Hi I had Ultraseal put in all my motorbikes execpt my last new bike, the day I picked it up I got a nail in it,

I put Ultraseal in pulled out the nail pumped up the tyre and it never went down and I did the IOM at some silly speeds  sold the bike 3 years later still up.
I think some only do a temp repair Ultraseal is permanent. 

I keep meaning to put it in MH but I do have a spare.

Good luck

Chris


----------



## Perseus (Apr 10, 2009)

Alan (erneboy)

Have just found out that Ultraseal is the company name for Puncturesafe. So they are one and the same thing.

I think £45 for 4 mc tyres is a fair price but I also reckon that £10 to put the stuff in a 20inch wheel bike tryres to be extortionate.

Any views

John


----------



## aikidoamigo (Aug 11, 2011)

I had a similar product in my previous motorcycle AND car...

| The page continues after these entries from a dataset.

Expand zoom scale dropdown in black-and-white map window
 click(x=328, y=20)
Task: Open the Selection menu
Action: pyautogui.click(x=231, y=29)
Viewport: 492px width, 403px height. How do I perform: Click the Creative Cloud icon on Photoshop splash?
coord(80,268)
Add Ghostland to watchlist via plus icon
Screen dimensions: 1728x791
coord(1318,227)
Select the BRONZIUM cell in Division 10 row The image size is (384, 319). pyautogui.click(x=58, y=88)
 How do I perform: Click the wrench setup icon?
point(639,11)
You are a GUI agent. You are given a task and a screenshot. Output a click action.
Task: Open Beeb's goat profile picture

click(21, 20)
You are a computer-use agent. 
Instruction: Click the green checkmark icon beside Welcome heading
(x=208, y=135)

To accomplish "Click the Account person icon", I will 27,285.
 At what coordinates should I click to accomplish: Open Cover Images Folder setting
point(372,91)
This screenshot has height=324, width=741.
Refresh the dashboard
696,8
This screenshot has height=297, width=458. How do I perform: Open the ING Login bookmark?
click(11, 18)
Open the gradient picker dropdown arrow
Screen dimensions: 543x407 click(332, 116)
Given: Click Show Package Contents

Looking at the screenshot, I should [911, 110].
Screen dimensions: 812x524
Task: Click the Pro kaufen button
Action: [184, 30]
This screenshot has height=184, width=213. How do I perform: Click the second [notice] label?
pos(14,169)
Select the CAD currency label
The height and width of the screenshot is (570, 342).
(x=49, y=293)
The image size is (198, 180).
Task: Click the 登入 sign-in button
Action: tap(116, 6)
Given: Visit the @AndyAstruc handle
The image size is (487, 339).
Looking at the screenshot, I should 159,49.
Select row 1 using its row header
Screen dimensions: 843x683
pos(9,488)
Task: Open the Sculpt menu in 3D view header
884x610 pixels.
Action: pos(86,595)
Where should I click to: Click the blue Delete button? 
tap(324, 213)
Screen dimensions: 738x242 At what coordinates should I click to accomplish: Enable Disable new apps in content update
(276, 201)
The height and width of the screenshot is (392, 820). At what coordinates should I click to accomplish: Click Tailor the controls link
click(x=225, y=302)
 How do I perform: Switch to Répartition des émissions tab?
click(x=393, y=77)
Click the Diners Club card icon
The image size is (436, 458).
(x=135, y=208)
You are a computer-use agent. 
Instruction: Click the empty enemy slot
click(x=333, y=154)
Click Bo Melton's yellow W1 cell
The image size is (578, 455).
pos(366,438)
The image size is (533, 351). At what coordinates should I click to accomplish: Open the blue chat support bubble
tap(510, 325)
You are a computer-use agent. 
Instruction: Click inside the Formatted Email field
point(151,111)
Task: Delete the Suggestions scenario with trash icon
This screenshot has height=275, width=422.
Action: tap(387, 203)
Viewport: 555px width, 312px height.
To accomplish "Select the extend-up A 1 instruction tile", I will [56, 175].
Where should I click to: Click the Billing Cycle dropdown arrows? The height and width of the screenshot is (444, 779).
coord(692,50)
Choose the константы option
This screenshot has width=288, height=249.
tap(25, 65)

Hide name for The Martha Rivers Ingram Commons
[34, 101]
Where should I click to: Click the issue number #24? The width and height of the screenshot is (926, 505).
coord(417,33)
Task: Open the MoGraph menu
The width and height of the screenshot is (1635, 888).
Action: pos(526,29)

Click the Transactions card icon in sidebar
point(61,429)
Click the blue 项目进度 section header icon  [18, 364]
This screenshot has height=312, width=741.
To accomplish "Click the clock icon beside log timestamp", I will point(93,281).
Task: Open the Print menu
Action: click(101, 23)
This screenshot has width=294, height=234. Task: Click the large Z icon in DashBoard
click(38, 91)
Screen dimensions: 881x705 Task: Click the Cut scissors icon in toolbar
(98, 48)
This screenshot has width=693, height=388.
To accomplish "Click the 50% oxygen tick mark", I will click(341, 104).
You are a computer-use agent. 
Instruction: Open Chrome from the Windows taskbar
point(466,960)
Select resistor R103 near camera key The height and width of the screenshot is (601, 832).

The price you quote is about right.... I understand the system works well and have heard horror stories from bikes were this type of system saves the day!

All depends on the type of puncture though as understand it doesnt save slashes or 'tatty' holes.


----------



## erneboy (Feb 8, 2007)

Yep John, sorry I should have said it's the same.

I suppose we can never really know if it works. I was a landscape contractor and used it in lots of machinery, tractors etc. I know it worked there, it cut the number of punctures we had dramatically. I would not be without it in my van tyres for that reason, Alan.


----------